Task input:
★ ★ ★ ★

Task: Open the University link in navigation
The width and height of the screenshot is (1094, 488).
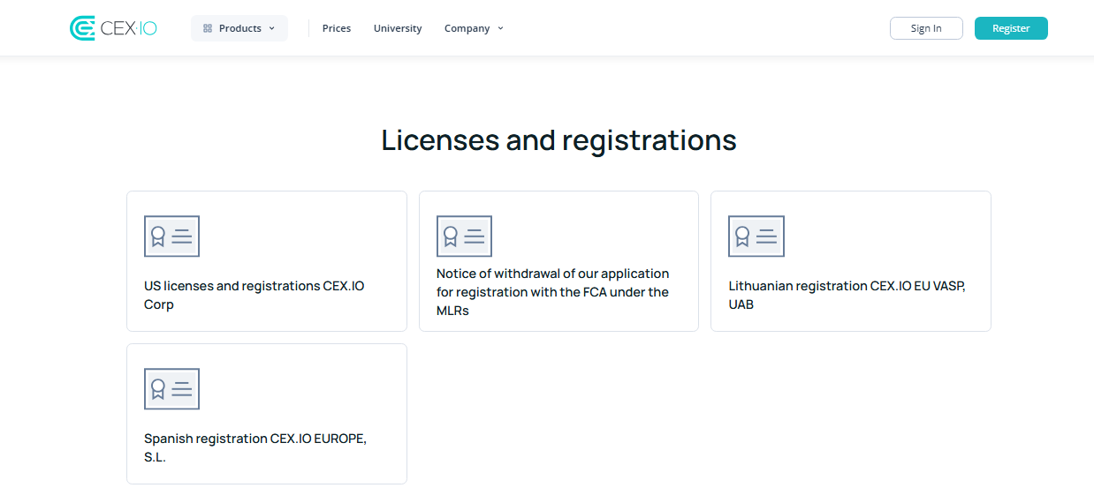Action: click(x=398, y=28)
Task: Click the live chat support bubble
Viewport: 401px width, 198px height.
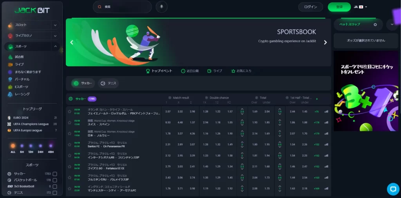Action: click(393, 189)
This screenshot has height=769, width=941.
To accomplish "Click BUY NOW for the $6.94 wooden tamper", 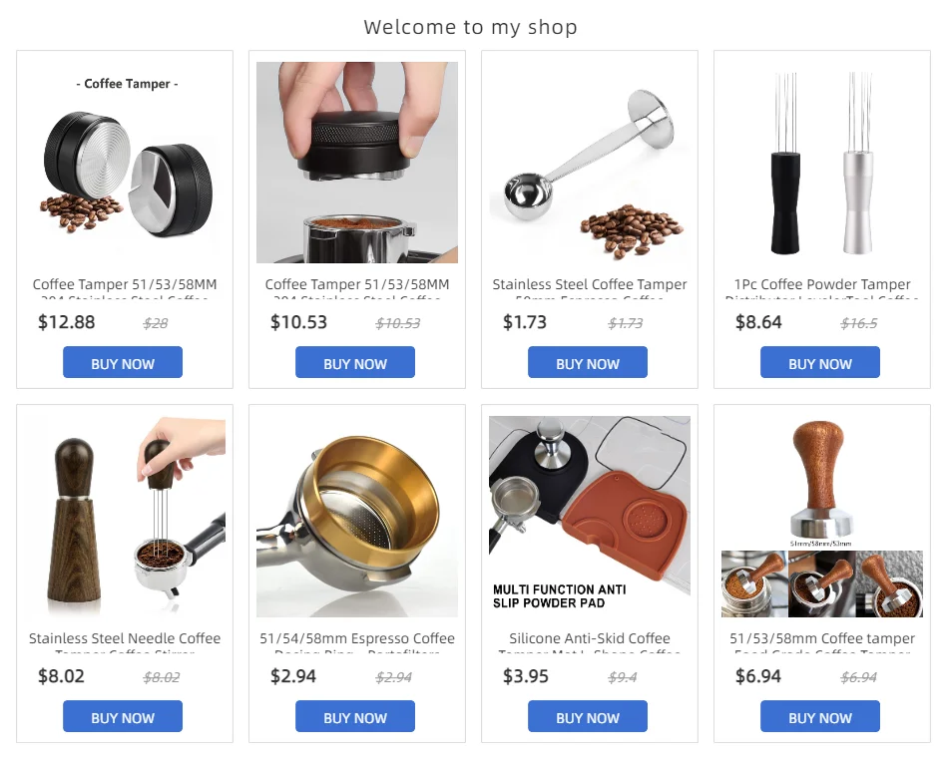I will point(820,716).
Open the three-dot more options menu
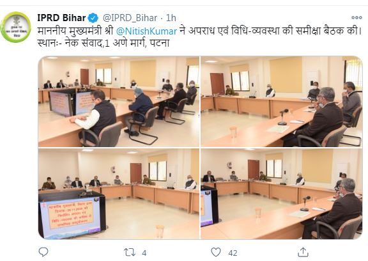Viewport: 368px width, 261px height. [x=357, y=18]
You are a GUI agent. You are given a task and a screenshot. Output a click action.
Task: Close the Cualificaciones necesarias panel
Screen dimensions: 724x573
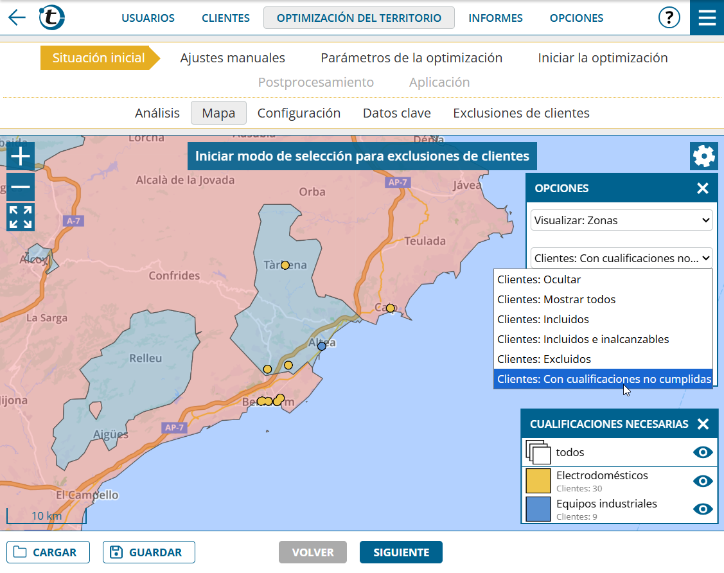click(x=703, y=424)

★ ★ ★ ★

Task objective:
Starting at the line that holds "You are a GUI", copy each line exactly through the end of the listing, both ends included. Leave the pictures out.

Exercise solution:
You are a GUI agent. You are given a task and a screenshot. Output a click action.
Task: Close the Cualificaciones necesarias panel
Screen dimensions: 724x573
click(x=703, y=424)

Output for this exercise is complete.